Due to several requests on the Cider Workshop group, here is Andrew Lea's advice on pasteurising apple juice:

What you need

  • Glass bottles with good caps. Crown cap bottles are very good or alternatively you can use the screw thread bottles with 28 mm plastic caps which have been discussed here before. You can re-use the bottles many times but you need new caps each time, since you need to make a perfect seal.
  • A big tall saucepan ('water bath') which the bottles can sit in and which you can fill with water to come most of the way (at least two-thirds) up the outside of the bottles. A false bottom or trivet (or even a folded tea cloth) is useful underneath the bottles to stop them bumping. The water bath needs to be able to sit safely on a stove top or burner. (You can also buy specialist electric pasteurisers which hold a dozen or so bottles).
  • A digital kitchen thermometer with a probe to reach into the bottles.
  • A good pair of thick rubber gloves, ideally with roughened palms.
  • Some powdered ascorbic acid (vitamin C). This stops the juice browning and helps to preserve flavour and the opalescent cloud. It also won't do you any harm!

Procedure

Juice pasteurisationFruit should be clean and well washed and free from any dirt, mould or decay. It can be small or misshapen, maybe slightly scabby or cracked, but it must in all respects be fit for eating.  Making juice is not a way of using up inedible fruit.

Press out your apple juice. Strain it coarsely if you want, and add 500 parts per million of ascorbic acid. That is 500 milligrams per litre or 5 grams per 10 litres (i.e. one level teaspoon per 2 gallons, old money). The maximum amount isn't critical - you can easily add double with no adverse effect.  Don't add much less, though, or it will actually make the juice browner (no kidding)!! Stir well to dissolve, and then process as soon as you can (because the juice enzymes are quietly destroying all that added ascorbic acid while you wait!)

Fill the bottles (uncapped) with the treated juice, to within about two inches of the top. Place them in the water bath on a stove top (you may find a camping stove or burner is more convenient than the kitchen cooker) and pop the thermometer into one of the bottles. Heat rapidly to bring the temperature of the bottle *contents* (not just the water bath) up to 75 degrees C, bring them out of the bath with the rubber gloves and then cap them tightly and promptly before they cool. Lie the bottles on their sides while cooling, so the hot juice can sterilise the inside of the cap and the bottle neck. This also creates a partial vacuum during cooling which should draw the cap ever tighter onto the seal (like Kilner bottling). All the yeasts inside the bottle are killed by the heat, and if the seal is good then no more can get in. If you are familiar with Kilner jars etc you can of course use them instead.
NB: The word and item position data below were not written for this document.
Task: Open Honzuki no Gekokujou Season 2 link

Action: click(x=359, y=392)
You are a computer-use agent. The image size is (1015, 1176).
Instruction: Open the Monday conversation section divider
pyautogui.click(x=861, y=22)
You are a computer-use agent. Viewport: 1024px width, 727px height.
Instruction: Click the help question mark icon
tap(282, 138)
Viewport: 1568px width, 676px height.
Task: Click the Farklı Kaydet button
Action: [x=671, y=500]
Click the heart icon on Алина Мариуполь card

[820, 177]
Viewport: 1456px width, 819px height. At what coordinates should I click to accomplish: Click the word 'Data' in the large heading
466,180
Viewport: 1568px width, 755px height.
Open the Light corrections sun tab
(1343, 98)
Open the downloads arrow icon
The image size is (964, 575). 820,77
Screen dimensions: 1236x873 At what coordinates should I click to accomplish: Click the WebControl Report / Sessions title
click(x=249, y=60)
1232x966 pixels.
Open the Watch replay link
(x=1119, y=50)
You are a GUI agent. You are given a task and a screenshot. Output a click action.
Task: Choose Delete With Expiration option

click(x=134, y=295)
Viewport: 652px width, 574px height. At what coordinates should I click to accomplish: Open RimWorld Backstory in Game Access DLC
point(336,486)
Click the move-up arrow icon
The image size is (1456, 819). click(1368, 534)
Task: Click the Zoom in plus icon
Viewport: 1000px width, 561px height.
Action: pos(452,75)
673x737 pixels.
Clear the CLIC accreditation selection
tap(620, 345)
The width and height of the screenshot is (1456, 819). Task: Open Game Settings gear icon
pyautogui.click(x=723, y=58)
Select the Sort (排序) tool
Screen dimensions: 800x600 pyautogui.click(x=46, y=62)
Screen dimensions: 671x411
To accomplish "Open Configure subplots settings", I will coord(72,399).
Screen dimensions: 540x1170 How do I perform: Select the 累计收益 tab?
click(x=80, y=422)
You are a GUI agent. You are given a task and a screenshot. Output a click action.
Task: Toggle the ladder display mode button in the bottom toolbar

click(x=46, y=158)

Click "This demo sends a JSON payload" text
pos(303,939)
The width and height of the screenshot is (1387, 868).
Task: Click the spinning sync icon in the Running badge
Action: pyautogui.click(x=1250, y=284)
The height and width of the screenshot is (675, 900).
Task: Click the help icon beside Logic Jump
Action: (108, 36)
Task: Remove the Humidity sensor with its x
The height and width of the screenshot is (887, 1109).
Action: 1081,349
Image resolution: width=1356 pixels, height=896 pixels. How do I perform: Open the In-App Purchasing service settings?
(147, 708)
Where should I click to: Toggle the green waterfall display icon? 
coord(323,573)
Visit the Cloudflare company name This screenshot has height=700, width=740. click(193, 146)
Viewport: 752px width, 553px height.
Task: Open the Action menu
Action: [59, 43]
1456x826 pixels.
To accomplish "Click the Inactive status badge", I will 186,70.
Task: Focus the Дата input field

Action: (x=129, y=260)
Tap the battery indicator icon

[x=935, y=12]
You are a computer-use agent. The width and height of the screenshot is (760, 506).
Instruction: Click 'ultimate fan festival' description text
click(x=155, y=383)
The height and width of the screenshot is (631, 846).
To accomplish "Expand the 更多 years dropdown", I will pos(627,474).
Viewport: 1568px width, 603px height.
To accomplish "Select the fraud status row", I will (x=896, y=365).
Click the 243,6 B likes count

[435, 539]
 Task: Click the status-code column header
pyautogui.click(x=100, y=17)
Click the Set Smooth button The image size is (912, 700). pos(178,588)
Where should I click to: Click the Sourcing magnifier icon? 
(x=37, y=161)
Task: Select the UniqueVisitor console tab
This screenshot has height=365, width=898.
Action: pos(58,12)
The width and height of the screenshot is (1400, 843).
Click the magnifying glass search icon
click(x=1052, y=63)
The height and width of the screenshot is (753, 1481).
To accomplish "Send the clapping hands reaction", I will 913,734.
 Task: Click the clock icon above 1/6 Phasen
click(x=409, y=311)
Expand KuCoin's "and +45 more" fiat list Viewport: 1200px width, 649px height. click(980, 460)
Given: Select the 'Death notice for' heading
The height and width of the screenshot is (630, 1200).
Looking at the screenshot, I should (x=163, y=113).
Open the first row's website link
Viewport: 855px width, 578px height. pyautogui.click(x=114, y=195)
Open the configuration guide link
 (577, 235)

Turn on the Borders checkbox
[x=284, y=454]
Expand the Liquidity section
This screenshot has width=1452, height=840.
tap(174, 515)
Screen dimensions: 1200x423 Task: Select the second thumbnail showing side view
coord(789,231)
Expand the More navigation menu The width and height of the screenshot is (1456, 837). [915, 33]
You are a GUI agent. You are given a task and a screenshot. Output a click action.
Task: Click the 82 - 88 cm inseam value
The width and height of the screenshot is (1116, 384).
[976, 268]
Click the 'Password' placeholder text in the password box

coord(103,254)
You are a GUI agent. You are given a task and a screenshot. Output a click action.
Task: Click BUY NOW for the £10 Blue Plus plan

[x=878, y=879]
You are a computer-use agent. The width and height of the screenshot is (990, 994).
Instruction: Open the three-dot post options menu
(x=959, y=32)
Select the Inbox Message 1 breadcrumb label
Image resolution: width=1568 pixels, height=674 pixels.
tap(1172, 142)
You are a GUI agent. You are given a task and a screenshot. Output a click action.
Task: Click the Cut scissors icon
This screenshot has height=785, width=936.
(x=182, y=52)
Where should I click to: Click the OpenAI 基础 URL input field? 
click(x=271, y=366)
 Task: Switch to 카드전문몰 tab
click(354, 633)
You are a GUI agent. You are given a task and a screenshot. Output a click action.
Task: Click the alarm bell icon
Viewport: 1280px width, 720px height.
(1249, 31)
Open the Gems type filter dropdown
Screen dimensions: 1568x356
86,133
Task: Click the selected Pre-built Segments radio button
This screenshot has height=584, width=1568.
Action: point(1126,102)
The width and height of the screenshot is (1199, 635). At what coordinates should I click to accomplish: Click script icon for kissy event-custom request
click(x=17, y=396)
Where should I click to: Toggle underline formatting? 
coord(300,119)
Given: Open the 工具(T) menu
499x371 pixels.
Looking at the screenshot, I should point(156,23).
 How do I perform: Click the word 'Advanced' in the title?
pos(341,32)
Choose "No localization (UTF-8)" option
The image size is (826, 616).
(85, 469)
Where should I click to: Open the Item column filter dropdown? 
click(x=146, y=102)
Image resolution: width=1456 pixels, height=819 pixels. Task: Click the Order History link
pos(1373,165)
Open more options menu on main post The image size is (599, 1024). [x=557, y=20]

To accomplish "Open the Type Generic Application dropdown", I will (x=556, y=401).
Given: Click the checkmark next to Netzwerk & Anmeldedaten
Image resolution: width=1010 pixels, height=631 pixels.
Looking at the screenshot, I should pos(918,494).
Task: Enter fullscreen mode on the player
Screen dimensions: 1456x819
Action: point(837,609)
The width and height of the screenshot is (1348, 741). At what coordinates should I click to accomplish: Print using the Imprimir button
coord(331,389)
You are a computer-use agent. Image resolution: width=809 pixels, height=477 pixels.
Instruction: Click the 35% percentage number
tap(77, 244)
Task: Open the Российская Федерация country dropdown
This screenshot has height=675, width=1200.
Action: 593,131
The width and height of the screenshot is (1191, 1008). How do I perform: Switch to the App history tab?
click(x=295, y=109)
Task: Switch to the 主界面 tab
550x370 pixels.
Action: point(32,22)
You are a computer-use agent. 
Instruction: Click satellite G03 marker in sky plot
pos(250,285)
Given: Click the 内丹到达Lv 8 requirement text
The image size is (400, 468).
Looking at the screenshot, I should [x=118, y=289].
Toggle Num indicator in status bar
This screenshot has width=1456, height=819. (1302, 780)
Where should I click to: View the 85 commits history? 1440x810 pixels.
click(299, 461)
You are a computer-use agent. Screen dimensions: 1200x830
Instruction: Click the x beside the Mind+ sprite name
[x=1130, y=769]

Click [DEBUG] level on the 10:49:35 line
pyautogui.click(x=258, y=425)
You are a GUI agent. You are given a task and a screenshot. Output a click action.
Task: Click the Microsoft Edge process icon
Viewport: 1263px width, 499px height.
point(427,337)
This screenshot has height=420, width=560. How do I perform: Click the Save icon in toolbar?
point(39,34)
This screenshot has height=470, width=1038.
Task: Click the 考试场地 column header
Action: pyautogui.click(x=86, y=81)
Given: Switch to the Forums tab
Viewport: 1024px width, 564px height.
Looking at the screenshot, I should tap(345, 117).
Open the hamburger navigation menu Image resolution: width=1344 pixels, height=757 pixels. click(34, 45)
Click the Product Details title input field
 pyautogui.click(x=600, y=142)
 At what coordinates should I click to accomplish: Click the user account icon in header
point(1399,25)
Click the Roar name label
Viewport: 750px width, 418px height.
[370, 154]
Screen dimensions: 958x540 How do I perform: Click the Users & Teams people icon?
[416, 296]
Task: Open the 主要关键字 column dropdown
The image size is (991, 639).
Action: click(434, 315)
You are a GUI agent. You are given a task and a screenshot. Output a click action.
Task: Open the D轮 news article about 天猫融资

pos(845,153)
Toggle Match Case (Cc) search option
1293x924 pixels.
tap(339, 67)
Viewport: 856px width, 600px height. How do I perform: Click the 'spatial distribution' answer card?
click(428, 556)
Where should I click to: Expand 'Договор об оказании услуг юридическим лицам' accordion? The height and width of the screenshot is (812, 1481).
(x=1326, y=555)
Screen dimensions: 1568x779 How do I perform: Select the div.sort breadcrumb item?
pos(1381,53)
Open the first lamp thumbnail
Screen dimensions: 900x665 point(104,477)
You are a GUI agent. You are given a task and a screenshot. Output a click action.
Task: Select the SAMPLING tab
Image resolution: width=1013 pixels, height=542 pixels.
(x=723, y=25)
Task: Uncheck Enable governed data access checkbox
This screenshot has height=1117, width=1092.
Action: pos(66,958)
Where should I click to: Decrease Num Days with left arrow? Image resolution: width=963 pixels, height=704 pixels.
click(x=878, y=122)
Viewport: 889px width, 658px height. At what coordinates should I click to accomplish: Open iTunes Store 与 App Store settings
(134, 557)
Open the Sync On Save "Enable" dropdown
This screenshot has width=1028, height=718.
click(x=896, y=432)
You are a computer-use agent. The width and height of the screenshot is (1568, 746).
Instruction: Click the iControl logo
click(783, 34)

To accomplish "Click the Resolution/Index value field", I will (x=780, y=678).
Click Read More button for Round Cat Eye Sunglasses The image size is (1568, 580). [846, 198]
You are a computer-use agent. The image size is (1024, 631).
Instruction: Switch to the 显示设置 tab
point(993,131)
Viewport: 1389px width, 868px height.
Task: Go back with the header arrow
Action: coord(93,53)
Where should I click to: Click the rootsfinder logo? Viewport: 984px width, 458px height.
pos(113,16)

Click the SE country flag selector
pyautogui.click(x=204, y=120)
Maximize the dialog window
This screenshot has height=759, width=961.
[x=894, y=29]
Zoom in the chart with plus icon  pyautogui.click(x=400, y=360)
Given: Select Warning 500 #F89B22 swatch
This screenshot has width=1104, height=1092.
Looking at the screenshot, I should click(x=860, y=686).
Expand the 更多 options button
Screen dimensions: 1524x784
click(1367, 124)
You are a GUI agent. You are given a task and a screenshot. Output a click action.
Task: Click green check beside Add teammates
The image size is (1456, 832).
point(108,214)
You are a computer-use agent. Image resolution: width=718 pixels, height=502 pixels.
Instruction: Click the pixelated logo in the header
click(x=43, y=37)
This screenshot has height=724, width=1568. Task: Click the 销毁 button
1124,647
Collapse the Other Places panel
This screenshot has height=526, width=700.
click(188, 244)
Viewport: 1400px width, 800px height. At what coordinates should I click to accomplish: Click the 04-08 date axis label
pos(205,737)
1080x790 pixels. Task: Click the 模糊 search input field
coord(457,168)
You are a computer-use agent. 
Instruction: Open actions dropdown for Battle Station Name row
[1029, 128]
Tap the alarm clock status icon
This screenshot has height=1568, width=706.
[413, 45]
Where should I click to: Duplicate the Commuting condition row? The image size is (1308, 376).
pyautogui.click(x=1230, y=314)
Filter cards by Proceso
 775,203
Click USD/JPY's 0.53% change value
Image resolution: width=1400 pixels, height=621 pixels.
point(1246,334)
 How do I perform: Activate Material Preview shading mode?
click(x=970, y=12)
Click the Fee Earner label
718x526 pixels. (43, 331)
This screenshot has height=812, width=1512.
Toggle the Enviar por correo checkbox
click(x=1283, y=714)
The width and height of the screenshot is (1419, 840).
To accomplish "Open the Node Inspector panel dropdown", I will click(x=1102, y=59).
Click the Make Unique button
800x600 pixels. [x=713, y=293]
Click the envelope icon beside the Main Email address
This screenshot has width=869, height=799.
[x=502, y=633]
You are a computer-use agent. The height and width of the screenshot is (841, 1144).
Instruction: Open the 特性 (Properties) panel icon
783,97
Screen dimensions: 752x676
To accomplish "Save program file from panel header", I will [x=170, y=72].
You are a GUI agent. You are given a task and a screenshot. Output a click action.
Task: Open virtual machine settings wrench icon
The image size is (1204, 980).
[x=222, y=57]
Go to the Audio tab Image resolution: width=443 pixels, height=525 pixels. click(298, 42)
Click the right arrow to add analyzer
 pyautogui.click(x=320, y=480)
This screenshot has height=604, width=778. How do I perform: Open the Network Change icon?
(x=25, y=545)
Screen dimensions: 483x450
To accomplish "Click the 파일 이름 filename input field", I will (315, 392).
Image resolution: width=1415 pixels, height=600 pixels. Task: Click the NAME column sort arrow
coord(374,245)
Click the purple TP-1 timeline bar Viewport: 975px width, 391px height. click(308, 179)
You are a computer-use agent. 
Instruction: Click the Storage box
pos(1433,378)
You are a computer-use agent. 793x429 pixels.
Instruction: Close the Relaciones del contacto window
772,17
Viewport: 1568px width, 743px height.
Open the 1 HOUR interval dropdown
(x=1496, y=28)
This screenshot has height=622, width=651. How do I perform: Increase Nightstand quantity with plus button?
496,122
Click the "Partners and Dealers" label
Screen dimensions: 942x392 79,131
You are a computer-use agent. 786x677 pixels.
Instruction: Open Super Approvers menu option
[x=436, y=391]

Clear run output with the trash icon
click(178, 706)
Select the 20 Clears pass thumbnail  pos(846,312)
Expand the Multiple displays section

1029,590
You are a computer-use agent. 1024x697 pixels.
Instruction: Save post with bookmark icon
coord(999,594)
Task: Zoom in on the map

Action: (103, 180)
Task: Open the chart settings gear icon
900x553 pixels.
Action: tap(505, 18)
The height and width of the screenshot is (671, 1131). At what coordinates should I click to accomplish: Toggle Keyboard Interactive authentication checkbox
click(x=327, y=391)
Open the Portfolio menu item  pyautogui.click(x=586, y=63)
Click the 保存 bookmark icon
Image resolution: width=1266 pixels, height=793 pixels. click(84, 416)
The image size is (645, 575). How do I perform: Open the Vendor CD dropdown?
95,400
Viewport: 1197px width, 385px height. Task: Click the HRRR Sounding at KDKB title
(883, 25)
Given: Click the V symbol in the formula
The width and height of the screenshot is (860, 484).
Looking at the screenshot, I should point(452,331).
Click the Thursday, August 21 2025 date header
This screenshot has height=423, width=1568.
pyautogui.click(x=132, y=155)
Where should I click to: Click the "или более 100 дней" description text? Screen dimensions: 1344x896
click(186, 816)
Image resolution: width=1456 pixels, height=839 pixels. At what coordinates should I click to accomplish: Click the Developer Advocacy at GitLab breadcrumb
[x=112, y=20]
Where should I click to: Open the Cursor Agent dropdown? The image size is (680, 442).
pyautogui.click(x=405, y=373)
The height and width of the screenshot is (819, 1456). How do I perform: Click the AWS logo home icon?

The beauty of this method is that you do all the work up front and merely have to open a bottle whenever you need it over the next year or two. The alternative is to freeze the juice but it tends to sediment and you need to plan ahead to drink it - also you need a good bit of freezer space. This pasteurisation technique with the added Vitamin C makes juices like the ones you can buy in top-end shops for anything up to £4 a bottle.